Our strong track record is an edge. People like winners and it helps to have a good track record with high net IRR and cash on cash returns. Do not underestimate cash on cash returns. A good track record shows thats you have a history of spotting and riding trends and finding great founders.

A Unique network – Networks are not built overnight. Our competitors (those funds raising money from the same people) have great networks too so it helps to have a unique network. Our 100 plus founders, Gary’s enterprise experience selling to and working for Salesforce and my fintech and financial markets experience bring us a unique network.
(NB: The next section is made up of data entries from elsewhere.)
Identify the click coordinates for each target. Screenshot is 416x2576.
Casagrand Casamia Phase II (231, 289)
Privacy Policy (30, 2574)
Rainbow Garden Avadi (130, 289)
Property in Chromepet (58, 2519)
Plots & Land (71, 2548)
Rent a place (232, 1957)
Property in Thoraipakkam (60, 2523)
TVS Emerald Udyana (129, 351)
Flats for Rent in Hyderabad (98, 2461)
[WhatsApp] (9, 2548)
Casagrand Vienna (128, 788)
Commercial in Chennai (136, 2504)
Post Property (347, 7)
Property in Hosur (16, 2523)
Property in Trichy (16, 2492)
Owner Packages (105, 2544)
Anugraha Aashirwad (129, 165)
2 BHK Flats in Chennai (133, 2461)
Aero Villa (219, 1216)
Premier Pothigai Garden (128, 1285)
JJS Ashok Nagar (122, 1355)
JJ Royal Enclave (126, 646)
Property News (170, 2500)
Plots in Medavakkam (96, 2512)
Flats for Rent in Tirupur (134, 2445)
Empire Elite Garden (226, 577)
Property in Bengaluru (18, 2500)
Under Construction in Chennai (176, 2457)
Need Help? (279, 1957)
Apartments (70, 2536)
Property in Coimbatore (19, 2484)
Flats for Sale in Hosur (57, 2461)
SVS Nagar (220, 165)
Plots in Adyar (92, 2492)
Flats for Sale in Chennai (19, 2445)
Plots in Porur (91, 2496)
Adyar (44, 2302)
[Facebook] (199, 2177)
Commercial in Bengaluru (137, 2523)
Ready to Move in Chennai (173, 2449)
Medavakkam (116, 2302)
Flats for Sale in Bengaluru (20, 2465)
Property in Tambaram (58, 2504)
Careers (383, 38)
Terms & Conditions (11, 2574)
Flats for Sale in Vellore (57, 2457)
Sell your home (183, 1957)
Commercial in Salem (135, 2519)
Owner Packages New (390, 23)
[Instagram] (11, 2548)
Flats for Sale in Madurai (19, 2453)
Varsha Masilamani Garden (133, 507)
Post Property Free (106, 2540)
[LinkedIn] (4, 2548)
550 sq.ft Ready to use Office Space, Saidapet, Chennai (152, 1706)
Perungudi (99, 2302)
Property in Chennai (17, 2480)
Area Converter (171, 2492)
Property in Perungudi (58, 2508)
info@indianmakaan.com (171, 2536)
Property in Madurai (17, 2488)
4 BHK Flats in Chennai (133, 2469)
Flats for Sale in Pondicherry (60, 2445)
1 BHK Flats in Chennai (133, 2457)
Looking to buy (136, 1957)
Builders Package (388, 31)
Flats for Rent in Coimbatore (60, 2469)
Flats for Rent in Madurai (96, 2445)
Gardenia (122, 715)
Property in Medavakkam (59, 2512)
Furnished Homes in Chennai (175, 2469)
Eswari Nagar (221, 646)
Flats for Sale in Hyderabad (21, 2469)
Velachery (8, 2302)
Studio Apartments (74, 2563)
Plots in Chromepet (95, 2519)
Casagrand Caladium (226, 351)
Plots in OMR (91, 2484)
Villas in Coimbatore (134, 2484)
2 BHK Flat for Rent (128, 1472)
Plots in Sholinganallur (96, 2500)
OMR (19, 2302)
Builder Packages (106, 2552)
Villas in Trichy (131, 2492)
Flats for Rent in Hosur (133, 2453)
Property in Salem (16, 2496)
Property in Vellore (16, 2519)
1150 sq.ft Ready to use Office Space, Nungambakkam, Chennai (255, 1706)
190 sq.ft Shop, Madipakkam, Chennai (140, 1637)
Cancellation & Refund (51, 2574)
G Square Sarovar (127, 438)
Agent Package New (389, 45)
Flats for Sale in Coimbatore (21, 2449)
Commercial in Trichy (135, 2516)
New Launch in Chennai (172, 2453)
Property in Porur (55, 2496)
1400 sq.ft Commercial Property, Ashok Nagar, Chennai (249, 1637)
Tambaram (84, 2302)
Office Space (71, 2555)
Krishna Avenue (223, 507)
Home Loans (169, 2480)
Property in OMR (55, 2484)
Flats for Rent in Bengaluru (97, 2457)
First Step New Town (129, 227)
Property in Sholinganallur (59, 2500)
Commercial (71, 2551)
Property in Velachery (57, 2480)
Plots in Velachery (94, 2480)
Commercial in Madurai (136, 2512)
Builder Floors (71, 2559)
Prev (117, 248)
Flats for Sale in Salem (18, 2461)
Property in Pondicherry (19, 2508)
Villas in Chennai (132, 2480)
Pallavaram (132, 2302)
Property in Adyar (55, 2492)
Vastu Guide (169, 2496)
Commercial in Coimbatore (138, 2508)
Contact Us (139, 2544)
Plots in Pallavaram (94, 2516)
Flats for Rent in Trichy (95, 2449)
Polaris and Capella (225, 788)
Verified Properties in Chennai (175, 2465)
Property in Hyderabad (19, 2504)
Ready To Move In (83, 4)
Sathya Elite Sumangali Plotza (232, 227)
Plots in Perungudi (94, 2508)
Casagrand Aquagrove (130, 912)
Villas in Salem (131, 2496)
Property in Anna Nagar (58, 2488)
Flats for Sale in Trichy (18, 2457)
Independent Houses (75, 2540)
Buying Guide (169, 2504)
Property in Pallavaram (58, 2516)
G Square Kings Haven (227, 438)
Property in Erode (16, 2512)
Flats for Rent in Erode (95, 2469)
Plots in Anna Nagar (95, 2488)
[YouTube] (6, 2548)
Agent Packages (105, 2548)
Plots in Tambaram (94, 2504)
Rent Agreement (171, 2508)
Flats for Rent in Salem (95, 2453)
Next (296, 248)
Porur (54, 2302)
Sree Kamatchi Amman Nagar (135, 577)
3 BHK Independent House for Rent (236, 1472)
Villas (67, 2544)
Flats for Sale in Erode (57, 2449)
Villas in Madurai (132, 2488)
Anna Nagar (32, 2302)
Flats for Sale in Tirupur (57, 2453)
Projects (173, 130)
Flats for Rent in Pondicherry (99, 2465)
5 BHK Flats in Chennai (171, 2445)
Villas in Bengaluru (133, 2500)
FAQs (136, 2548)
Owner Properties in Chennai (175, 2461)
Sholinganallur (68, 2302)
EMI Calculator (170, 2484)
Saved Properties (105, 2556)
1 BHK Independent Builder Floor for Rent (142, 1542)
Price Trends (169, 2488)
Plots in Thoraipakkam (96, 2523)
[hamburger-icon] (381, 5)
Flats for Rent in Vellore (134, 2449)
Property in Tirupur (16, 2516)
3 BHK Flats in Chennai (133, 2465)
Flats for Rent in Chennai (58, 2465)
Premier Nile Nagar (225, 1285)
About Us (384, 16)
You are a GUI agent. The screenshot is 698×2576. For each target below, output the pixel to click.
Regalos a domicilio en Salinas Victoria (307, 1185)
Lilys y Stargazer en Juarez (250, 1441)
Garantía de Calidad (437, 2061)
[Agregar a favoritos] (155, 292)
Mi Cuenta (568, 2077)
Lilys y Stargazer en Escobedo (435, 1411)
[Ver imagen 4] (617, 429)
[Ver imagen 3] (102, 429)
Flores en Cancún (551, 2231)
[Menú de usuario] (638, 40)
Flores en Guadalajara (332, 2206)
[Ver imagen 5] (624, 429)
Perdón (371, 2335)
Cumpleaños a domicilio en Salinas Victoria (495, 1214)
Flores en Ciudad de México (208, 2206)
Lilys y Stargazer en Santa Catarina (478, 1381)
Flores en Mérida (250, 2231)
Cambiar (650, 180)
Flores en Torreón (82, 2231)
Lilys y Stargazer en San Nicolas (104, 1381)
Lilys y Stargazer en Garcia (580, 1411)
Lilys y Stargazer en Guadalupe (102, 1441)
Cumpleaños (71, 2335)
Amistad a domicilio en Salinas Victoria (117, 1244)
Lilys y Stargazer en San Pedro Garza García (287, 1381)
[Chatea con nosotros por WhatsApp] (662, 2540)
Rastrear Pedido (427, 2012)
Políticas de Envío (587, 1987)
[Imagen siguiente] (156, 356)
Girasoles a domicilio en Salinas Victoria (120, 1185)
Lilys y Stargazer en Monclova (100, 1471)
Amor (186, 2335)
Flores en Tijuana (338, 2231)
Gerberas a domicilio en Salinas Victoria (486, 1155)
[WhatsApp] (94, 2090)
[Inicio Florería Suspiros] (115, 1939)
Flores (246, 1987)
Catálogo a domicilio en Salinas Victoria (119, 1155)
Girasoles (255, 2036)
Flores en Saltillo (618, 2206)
Domain Experience – It is too hard to be a generalist long term (at least in my opinion) and that ties to our unique network. A bull market will bail out generalists, but recessions, bear markets and illiquidity happen. Having the domain experience to help founders and their teams survive and thrive through a bear market is an edge. If we don’t need this edge…wonderful.

Size – We are purposely not too small that we can’t lead all our investments, but not too big we can’t just co-invest and help a lead investor finish a round.

Unique and Abundant flow – Having started Wallstrip and Stocktwits and invested at the seed stage in Robinhood and Etoro, I have a point of view of course, but I also have flow. Fintech founders track me down. I obviously put that vibe out there on my blog, but being easy to find all day on Stocktwits and Twitter and daily on this blog I make it easy to find me and share what we are looking for. Knowing what we are looking for is part of that edge that helps me write everyday and live just enough in the future to make a difference. My partner Gary has built four enterprise businesses, one which went public and his latest acquired by Salesforce where he worked for four years. Gary knows modern enterprise software and how to grow teams and position products.

We have seen the endzone (founding, building, being acquired, selling, going public, unicorn status). We have laughed, we have cried and we have been to the bank and cashed a few checks. It is hard to explain what the feeling of a large exit is like until you experience it. I have talked to so many investors and founders that have experienced it and it is different for everyone but I am glad I know how it feels. Unicorns are mythical creatures, but to have invested in seed stage teams that have less than four people or just an idea and no code or sales and see billion dollar exits is an edge (even if it is just psychological).

Our LP network is very diversified so we can tap experts as we need them to help our companies grow faster.

We are the right amount of paranoid. We know who not to work with. You can only really know this by working with bad people. Mistakes like this lead to losses, but when we talk to new investors those mistakes are pitched as our edge. At least that’s how we sell it :) !

No’s motivate me. I am in the business of no’s – telling entrepreneurs no, and hearing no from potential investors. I have lived a NO life.

Process – from term sheets, to cap table management to helping our companies raise additional capital, while everybody should fake it until they make it, this knowledge of the process first hand is an edge. Our partner Tom is a superhuman when it comes to process.

Our eyes and ears and feet – spotting and chasing down talent. We are on a plane a lot. Face to face matters. Without a point of view and domain experience you can’t possibly chase down talent and in the seed stage investment business where power laws rule, you have to chase down the best teams, especially when they fit into your view of the world.

We are curious and we love what we do. Believe me the money can be great, but do not do it for the money.

We are optimistic. If you think Amazon is overvalued, you may be right, but angel investing is likely not for you.